• Exercise
Reproduce the Manhattan passage below word for word, in full.

• Text segment
__________

At some point in your life, you have undoubtedly been to the theater. Maybe it’s been something as simple as a school pageant or a play. Or maybe you’ve been to Broadway or the West End in London and seen a professional production of some sort.
The first time I was ever in Manhattan was in December of 1990. I had flown from San Antonio to Newark on a Saturday for a Monday business meeting. I added the extra day to my trip so I could have a day to walk around and explore New York City.
I crammed a lot into a single day. I walked down Fifth Avenue and saw the Christmas displays. I went into Macy’s just to say I’d been there (and, if the truth be known, to look for Kris Kringle!). I bought tickets for the 9:00 pmChristmas extravaganza at Radio City Music Hall and saw the Rocketts perform.
And I followed a tip someone had given me. I went to the corner of 47th Street and 7th Avenue right at 11:00 am and got in line to buy a half priced ticket to a Broadway show.
I didn’t have a particular Broadway show in mind. In fact, there weren’t a whole lot of shows on Broadway that year that I was interested in. But I was in New York and I wanted to be able to say that in addition to the Radio City Christmas Spectacular, I’d also seen a show on Broadway!

__________

• Records supplied
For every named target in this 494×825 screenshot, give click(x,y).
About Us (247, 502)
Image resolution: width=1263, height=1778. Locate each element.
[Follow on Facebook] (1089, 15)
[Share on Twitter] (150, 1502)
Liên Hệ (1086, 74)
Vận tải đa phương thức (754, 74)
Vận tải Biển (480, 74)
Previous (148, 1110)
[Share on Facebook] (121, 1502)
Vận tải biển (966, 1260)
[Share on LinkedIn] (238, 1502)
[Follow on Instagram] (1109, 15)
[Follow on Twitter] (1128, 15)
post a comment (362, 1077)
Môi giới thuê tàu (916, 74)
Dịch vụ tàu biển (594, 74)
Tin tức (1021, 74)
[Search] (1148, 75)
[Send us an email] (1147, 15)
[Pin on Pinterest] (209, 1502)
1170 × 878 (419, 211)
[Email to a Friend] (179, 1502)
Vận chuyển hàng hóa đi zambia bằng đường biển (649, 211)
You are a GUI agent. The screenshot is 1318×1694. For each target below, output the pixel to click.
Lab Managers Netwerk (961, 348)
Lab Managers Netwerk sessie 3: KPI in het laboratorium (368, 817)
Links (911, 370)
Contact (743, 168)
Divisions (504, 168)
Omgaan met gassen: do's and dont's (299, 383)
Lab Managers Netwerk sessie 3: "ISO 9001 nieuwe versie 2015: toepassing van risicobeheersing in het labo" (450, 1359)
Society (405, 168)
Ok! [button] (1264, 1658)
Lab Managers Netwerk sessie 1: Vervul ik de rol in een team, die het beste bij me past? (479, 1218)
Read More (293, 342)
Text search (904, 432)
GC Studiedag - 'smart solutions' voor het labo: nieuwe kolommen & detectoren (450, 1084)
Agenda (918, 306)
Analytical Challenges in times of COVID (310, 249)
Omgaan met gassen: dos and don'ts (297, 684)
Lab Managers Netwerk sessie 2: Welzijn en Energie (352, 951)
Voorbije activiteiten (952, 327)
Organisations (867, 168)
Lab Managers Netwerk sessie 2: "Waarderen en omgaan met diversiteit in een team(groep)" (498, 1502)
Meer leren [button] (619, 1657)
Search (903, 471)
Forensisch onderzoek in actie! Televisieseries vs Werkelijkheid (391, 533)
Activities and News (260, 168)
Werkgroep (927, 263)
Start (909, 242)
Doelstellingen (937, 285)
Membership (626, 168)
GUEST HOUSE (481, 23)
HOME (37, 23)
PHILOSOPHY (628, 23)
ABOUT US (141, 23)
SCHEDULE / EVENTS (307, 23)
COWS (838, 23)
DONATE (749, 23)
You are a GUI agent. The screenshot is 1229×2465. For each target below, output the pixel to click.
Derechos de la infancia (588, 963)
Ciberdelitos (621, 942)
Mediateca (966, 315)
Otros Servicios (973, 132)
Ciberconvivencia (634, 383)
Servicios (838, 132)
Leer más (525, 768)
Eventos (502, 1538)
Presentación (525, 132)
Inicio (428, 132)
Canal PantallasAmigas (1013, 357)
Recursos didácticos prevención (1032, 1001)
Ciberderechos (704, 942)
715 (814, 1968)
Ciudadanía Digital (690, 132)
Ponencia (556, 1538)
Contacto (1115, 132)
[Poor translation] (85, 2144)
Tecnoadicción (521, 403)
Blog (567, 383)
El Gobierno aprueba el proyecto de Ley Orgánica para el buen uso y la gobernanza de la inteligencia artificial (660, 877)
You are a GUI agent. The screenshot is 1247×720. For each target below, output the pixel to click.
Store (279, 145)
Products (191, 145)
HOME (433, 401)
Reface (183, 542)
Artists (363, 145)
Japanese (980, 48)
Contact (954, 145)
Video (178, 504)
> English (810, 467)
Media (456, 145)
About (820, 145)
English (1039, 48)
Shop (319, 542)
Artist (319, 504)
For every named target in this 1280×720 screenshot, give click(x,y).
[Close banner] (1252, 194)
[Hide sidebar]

__________

• Worked solution
At some point in your life, you have undoubtedly been to the theater. Maybe it’s been something as simple as a school pageant or a play. Or maybe you’ve been to Broadway or the West End in London and seen a professional production of some sort.
The first time I was ever in Manhattan was in December of 1990. I had flown from San Antonio to Newark on a Saturday for a Monday business meeting. I added the extra day to my trip so I could have a day to walk around and explore New York City.
I crammed a lot into a single day. I walked down Fifth Avenue and saw the Christmas displays. I went into Macy’s just to say I’d been there (and, if the truth be known, to look for Kris Kringle!). I bought tickets for the 9:00 pmChristmas extravaganza at Radio City Music Hall and saw the Rocketts perform.
And I followed a tip someone had given me. I went to the corner of 47th Street and 7th Avenue right at 11:00 am and got in line to buy a half priced ticket to a Broadway show.
I didn’t have a particular Broadway show in mind. In fact, there weren’t a whole lot of shows on Broadway that year that I was interested in. But I was in New York and I wanted to be able to say that in addition to the Radio City Christmas Spectacular, I’d also seen a show on Broadway!